Problem to work on:
Find how many lines in the entries below carry the word "height" and answer with only that figure.

Screenshot grounding data
* * * * *

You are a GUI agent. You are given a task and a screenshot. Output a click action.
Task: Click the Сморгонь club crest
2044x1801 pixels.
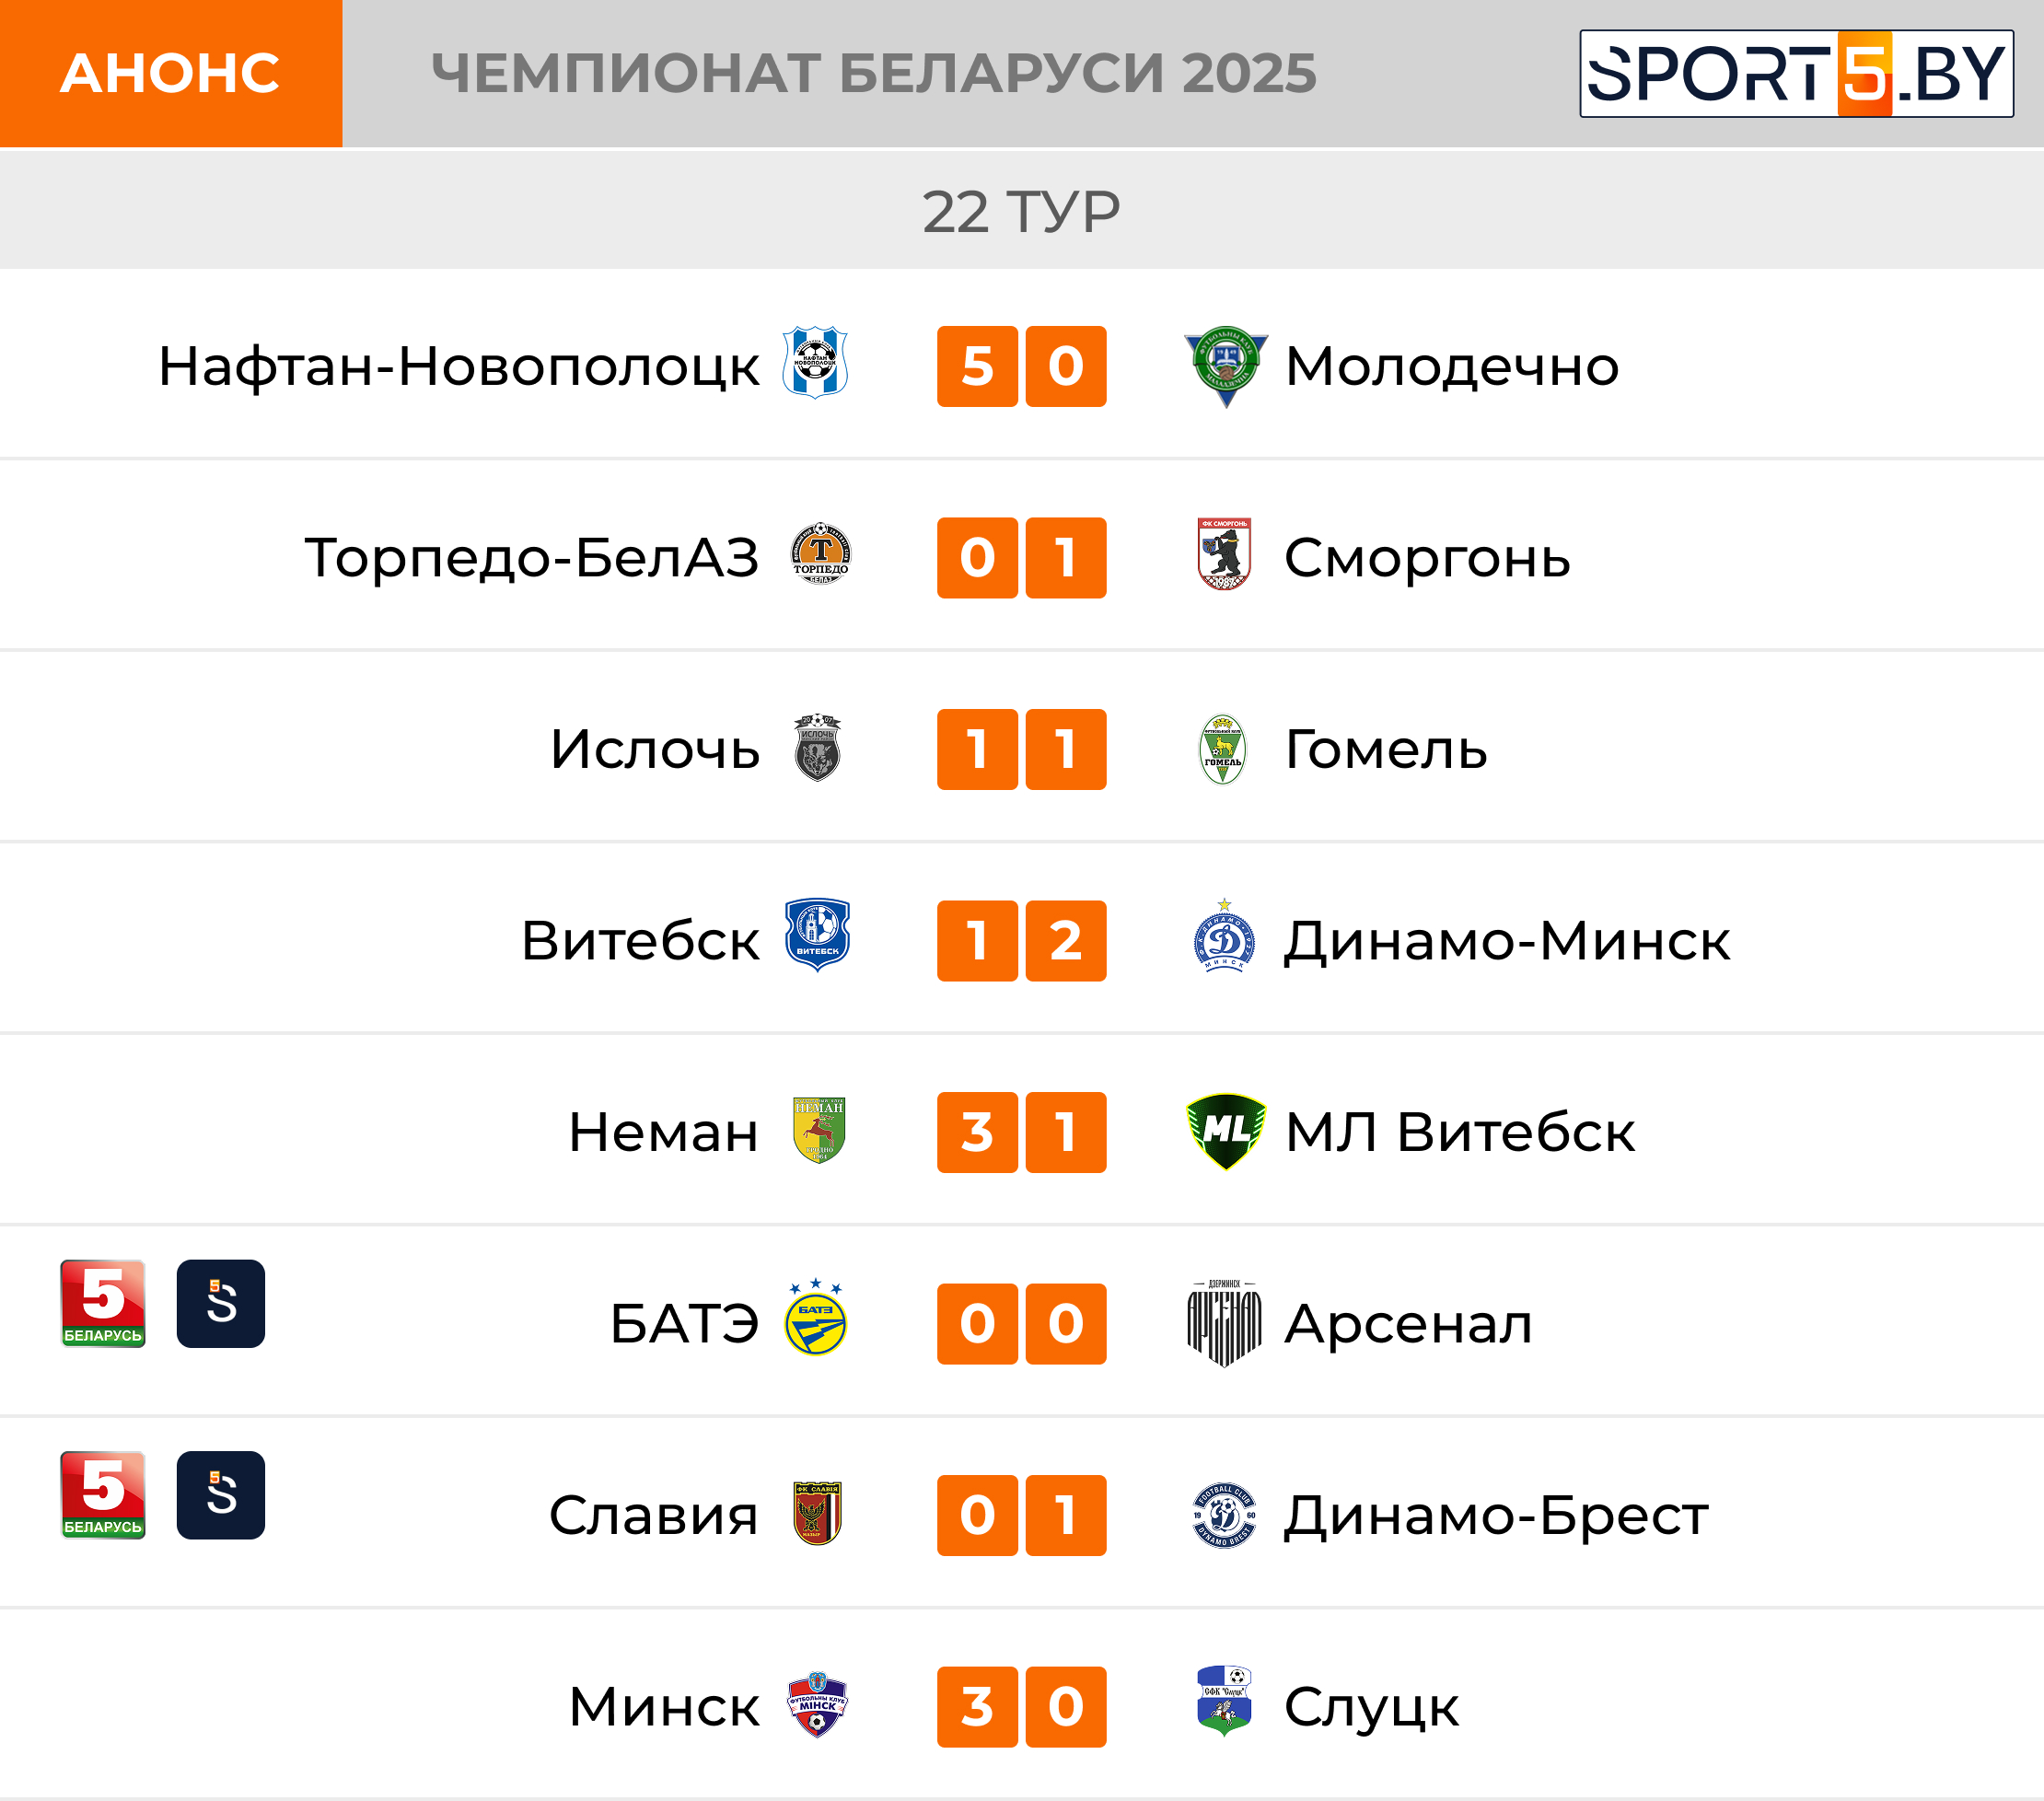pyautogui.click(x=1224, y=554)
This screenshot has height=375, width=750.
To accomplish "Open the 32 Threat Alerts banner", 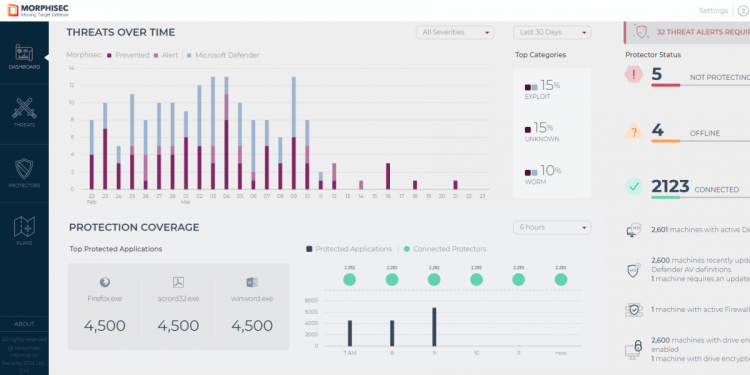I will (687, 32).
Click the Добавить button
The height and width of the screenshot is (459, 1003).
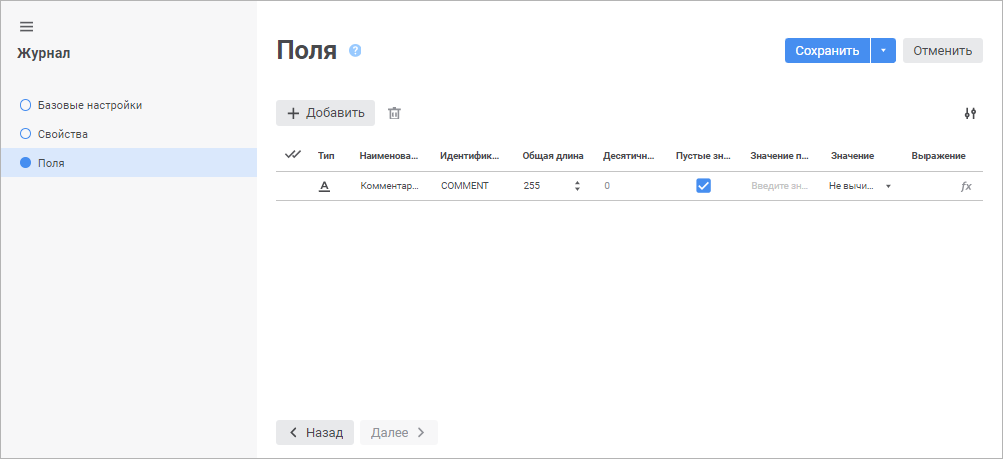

* * * * *

Output for this task:
2